Cuatro días antes de tomar posesión como alcaldesa, Sarah dirigió una carta a cada uno de ellos requiriéndoles una carta de dimisión y un currículo actualizado, quedando en sus manos la decisión final de aceptar esas dimisiones o no. Emmons remitió esa carta y fue en ese contexto que Sarah  se entrevistó con ella de cara a evaluar su profesionalidad y su buena voluntad a la hora de llevar a cabo los cambios que tenía pensados en la administración municipal. Sarah describió posteriormente su petición de dimisiones como un test de lealtad (lo último que quería, lógicamente, eran bichos que le pusieran palos en las ruedas). En principio, cuatro de esos cinco jefes conservaron sus puestos (sólo cesó uno en atención a que Sarah eliminó su departamento por innecesario), a pesar de que el jefe de Policía se negó a redactar su carta de dimisión (para repasar la divertidísima historia del jefe-de-Policía-grande-como-un-oso-que-amedrentaba-a-la-pequeñita-Sarah, vea esta entrada anterior).

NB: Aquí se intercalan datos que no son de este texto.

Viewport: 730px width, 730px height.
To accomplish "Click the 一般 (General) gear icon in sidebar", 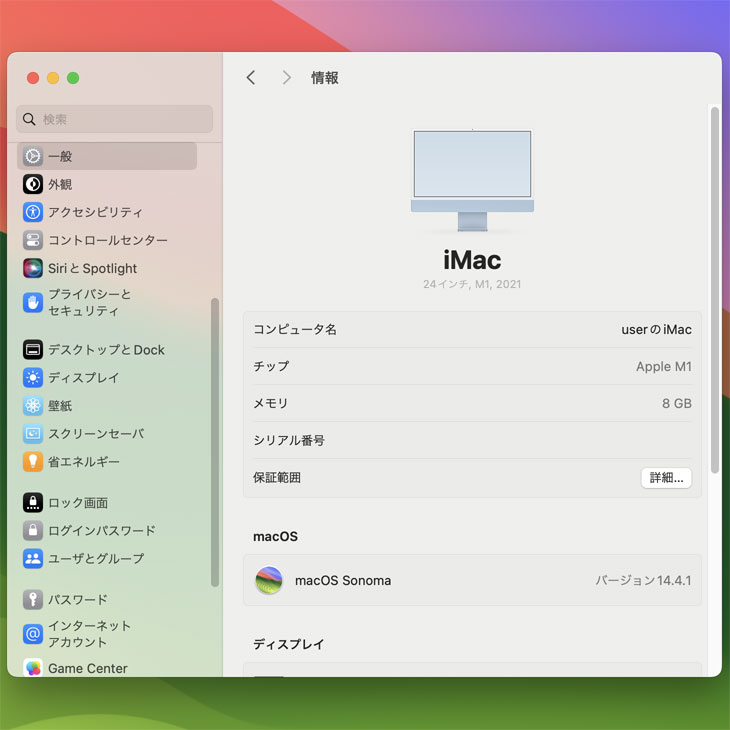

Luego, en enero de 1997, Sarah decidió despedir a la bibliotecaria, junto con el jefe de Policía, alegando que no creía que estuviera plenamente comprometida con su programa de gobierno y, como quiera que era potestad suya despedirla o no, la despedía. La bibliotecaria, imaginamos que muerta de miedo al ver que Sarah iba en serio, tuvo ese mismo día una entrevista con ella y al día siguiente, Sarah reconsideró su postura y volvió a contratar a Emmons, ahora que muy probablemente había prometido ser leal y dejar de incordiar de una vez por todas. Al menos, eso es lo que interpretó de las declaraciones posteriores de Sarah diciendo que ahora sí que sentía que Emmons respaldaba su política. Por descontado, la bibliotecaria no dijo en ningún momento que el motivo de su despido fuera su negativa a retirar libros de la biblioteca, lo que podría haber hecho perfectamente de haber sido cierto, provocando un escándalo. De hecho, Emmons continuó sirviendo en su puesto hasta agosto de 1999 en que dimitió, poco antes de que Sarah fuera reelegida para el cargo de alcaldesa.

Y colorín, colorado, esta bobada se ha acabado.